The task:
Return each entry word for word and skip its pictures.

- - - -

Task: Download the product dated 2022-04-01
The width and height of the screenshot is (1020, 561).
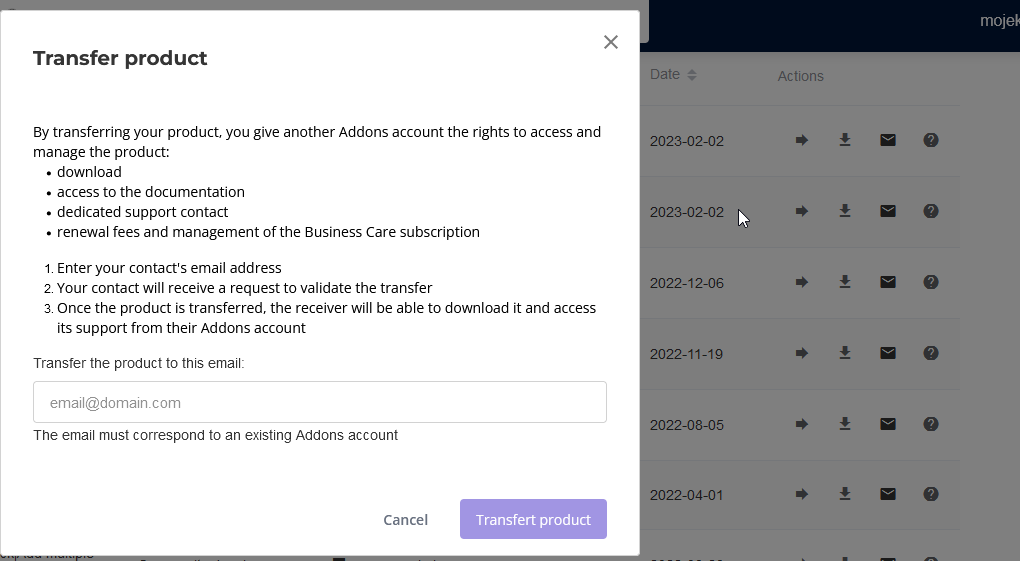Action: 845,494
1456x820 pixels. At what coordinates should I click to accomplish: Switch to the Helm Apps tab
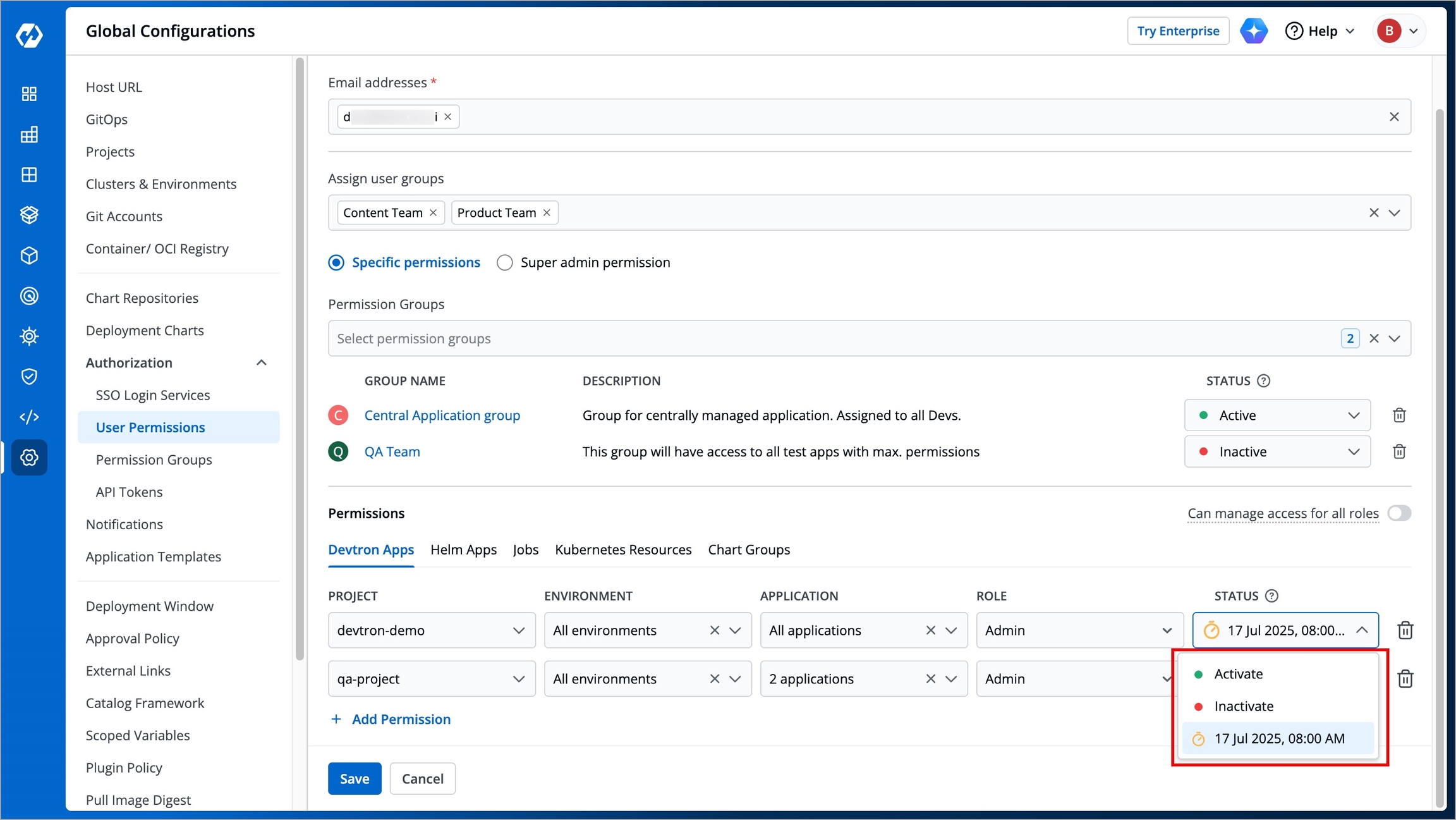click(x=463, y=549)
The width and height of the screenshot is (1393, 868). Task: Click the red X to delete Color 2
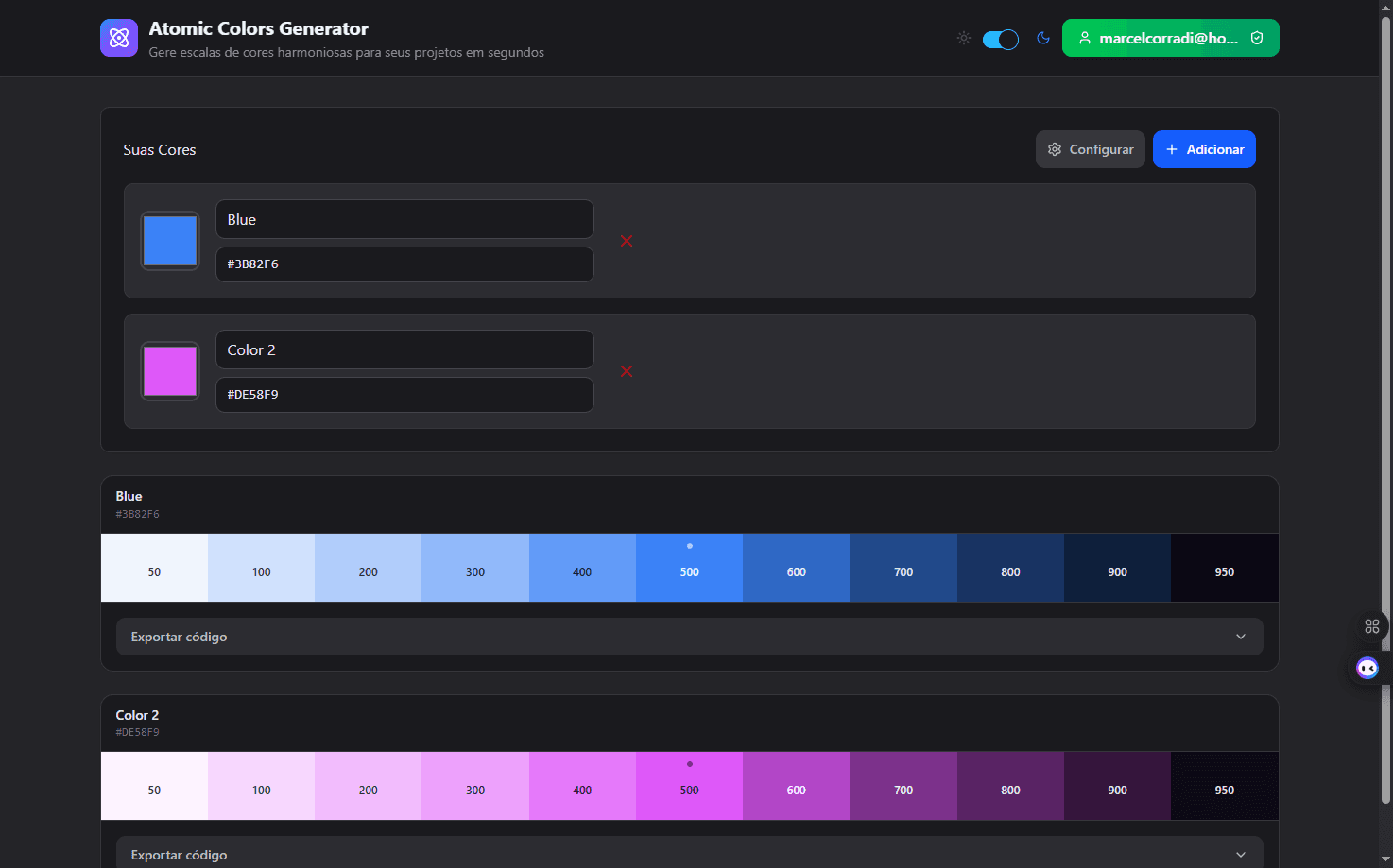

- - - -

Exercise output:
Task: Download the product dated 2022-04-01
The width and height of the screenshot is (1020, 561).
Action: 845,494
1456x820 pixels. At what coordinates should I click to accomplish: Switch to the Helm Apps tab
click(x=463, y=549)
The width and height of the screenshot is (1393, 868). Task: Click the red X to delete Color 2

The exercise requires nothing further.